Is there room for another online magazine?

A new digital publishing platform, StoryBy, thinks there is — and it is launching today, hoping to generate interest among contributors by sharing revenue.

“We have this crazy idea to launch the largest magazine in the world,” co-founder Janne Jormalainen told VentureBeat. Describing StoryBy as a “peer-powered magazine,” the former Nokia vice president said his company wants “to partner so everyone makes money.”

Founded at the end of last year, StoryBy has raised over a million dollars from angel investors and a semi-government investment fund in Finland. It’s incorporated in the U.S. and Finland and has offices in San Francisco, Helsinki, and New Delhi.

The target audiences, he told us, are people who find discussion forums “very ugly, not a pleasant experience,” those who have a story to tell but don’t want to maintain a blog, and brands who have had “bad experiences” with digital ads and want to provide their “information where relevant.”

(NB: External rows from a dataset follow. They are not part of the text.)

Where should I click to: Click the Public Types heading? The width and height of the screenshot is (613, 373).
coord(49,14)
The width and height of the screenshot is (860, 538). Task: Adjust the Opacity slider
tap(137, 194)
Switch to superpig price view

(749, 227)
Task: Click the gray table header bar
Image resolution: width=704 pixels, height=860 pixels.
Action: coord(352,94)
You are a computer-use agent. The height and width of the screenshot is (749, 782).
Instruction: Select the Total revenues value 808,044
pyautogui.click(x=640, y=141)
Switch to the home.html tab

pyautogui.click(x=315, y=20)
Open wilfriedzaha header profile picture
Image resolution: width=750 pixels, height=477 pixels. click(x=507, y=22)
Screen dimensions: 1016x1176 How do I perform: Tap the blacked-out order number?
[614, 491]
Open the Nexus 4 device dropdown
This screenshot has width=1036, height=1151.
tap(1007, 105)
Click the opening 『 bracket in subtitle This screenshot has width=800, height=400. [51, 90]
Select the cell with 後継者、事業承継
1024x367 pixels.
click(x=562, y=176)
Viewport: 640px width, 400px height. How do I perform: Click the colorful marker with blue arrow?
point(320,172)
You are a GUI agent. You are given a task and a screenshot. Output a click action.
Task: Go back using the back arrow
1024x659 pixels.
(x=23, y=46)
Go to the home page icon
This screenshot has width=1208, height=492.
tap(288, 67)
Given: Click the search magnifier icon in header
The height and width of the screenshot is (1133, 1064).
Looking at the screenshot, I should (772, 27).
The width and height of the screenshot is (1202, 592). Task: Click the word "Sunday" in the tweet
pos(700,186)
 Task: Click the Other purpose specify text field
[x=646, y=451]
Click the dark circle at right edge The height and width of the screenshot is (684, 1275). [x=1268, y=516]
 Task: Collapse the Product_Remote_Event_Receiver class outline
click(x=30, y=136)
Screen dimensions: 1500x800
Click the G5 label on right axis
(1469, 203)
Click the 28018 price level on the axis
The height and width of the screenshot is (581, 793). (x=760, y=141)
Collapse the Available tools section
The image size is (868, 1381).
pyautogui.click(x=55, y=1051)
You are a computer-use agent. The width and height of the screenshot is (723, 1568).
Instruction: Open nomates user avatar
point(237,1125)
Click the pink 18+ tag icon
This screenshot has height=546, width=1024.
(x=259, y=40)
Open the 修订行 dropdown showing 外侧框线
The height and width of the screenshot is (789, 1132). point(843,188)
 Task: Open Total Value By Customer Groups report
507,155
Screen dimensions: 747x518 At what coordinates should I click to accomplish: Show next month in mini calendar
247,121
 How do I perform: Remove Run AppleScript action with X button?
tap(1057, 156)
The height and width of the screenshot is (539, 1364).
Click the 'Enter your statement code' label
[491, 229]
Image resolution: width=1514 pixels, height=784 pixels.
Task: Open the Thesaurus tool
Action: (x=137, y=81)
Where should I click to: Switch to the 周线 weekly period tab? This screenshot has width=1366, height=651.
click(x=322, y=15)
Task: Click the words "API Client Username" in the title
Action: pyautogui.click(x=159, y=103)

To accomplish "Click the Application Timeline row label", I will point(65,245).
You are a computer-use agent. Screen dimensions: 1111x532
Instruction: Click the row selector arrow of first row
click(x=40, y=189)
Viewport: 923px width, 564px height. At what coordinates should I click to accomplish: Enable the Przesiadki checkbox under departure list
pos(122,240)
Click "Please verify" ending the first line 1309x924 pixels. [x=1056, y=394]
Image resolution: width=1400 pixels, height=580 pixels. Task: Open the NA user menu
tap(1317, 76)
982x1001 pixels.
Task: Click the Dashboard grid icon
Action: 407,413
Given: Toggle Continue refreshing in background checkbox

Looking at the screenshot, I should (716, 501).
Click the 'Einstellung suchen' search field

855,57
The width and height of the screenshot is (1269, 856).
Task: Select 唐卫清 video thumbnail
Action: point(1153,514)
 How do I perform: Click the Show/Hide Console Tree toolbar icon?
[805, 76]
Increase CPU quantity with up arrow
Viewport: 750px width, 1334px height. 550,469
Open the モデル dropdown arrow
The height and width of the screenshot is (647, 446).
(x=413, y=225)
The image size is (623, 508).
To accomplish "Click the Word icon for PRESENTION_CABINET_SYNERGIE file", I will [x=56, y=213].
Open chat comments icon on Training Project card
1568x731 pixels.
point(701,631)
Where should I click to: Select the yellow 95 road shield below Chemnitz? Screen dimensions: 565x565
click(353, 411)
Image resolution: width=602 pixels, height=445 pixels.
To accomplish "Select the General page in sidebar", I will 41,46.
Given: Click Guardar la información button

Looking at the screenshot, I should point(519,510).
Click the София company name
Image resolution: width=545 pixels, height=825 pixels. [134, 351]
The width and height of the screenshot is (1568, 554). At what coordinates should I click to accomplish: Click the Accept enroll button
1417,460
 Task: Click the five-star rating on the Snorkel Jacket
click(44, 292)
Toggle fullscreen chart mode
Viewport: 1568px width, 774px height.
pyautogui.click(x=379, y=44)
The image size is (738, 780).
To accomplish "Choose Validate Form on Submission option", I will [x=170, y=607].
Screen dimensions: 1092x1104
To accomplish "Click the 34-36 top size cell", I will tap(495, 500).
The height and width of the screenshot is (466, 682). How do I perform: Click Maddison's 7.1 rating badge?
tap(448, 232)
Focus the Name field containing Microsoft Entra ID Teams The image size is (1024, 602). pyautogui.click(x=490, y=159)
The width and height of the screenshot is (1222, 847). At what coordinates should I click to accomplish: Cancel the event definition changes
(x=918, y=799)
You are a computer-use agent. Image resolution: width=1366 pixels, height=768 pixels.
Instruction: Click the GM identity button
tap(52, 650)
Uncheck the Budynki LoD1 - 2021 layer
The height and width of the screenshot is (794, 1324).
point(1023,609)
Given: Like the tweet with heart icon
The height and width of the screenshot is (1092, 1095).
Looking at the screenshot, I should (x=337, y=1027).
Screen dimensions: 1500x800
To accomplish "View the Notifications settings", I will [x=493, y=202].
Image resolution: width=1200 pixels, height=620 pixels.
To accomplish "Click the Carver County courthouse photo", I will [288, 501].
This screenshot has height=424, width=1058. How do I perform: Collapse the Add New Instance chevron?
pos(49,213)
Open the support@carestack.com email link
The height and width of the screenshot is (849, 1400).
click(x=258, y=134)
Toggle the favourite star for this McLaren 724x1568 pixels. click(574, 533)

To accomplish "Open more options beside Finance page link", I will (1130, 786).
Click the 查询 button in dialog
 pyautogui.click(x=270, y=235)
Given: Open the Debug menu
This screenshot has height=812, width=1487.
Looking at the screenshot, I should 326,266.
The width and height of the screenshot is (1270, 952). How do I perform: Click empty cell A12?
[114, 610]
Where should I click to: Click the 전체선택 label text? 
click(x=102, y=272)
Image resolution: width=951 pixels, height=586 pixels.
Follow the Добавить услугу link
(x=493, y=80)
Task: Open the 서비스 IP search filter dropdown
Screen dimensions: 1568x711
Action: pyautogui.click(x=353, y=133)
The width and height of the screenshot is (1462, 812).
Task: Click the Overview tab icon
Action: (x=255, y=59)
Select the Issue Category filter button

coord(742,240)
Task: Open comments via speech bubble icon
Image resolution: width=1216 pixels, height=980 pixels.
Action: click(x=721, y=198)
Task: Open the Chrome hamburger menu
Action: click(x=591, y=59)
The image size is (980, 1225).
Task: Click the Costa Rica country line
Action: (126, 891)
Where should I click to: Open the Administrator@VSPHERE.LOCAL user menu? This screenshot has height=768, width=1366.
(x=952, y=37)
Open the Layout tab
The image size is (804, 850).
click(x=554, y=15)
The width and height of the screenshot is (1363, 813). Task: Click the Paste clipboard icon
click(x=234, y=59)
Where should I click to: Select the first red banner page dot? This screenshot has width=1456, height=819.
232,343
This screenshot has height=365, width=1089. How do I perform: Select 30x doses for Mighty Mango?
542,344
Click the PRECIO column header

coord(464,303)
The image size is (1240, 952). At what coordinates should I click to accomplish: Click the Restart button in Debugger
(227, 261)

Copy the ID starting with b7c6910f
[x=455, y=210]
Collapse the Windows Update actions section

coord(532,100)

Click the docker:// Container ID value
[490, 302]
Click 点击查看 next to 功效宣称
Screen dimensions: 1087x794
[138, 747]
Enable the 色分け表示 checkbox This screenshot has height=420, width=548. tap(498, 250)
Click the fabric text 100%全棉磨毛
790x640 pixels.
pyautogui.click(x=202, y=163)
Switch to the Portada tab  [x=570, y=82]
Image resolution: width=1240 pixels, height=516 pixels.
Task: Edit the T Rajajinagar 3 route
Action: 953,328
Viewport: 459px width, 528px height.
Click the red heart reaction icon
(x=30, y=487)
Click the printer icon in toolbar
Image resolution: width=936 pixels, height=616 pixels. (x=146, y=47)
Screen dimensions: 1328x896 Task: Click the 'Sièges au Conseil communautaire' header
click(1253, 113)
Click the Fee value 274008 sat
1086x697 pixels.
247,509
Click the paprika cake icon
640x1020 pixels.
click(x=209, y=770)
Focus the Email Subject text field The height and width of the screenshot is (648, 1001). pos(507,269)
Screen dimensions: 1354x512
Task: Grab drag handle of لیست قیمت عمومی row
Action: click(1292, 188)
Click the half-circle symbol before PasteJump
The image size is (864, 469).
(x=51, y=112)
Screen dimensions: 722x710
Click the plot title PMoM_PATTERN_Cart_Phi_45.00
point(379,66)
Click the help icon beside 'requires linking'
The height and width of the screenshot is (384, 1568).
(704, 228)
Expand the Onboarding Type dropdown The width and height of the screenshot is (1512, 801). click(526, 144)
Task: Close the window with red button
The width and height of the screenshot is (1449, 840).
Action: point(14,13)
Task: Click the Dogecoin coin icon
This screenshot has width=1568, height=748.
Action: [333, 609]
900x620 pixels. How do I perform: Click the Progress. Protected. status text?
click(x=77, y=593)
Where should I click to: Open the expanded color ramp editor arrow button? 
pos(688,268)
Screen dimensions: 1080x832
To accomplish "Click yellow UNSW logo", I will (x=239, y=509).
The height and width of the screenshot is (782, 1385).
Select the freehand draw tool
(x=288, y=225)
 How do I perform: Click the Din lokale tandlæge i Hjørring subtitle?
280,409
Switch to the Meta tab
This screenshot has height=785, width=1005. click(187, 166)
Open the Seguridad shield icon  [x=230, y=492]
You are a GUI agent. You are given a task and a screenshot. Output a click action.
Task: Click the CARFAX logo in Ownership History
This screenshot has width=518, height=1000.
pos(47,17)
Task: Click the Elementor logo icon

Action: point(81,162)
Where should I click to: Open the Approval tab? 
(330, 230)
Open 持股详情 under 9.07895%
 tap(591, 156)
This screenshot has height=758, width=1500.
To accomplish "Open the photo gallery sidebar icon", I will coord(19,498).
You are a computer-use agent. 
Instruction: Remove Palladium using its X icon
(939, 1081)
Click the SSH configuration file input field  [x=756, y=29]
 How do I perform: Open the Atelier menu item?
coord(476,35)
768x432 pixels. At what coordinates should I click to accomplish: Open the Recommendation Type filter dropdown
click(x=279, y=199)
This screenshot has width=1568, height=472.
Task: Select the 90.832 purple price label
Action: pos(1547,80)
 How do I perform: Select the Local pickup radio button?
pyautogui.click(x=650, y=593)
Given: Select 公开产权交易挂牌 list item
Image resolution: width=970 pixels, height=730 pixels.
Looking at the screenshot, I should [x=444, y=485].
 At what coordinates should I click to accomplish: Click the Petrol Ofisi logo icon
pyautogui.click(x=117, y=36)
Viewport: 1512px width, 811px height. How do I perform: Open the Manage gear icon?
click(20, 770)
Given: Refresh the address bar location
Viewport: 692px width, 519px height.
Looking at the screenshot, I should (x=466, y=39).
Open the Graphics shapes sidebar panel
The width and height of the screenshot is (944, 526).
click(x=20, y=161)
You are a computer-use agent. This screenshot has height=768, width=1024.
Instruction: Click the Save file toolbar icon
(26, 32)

What does StoryBy offer that, say, Flipboard, Medium, and other online magazines do not?

“What we think is very different is the business model,” Jormalainen told us, based on returning most of the revenue to user-contributors.

A funding formula — based on such factors as a story’s page views, sharing, and generated income — is designed to return two-thirds of the magazine’s revenue from affiliate links and advertorials to story authors, as cash or gift cards. The company isn’t ready to announce any participating brands, Jormalainen said, but he expects to make such announcements next month.

Won’t advertorials and affiliate links drive story subjects toward that kind of content?

Readers’ comments and up- or down-votes on content will keep the publication from becoming too sponsor-oriented, he said.

“A story created only for links will be down-voted,” he predicted. The system also automatically screens for offensive language, and there will be manual moderation by the staff. Popular topics will trend upward, with the magazine reformatting itself around stories about the most popular subjects.

“Commercial information is good,” Jormalainen noted, “when it is contextually relevant and inside the discussion.” Affiliate links have a slightly different look than regular links, but they have the same look as any external link. Advertorials will contain the brand name as the author, but only on the story itself. The picture/headline leading to the story does not contain the sponsor’s name, so you don’t know it’s an advertorial until you’re in it.

The dynamic platform is built so that a visitor coming in through a Google search will see a page of stories that is customized on the fly around the content in the search phrase. Users can also enter through a link, and see the magazine in its “natural” state.

Only users with profiles can submit stories, up to 500 words with video or photos if desired. Stories can be downloaded, and users can comment anonymously or through their logged-in selves. Pages have a sort-of flip between them for page turning, and the platform is optimized for smartphones and tablets. When a user starts to write a story in the online form, the system suggests topics for content and placement in the magazine.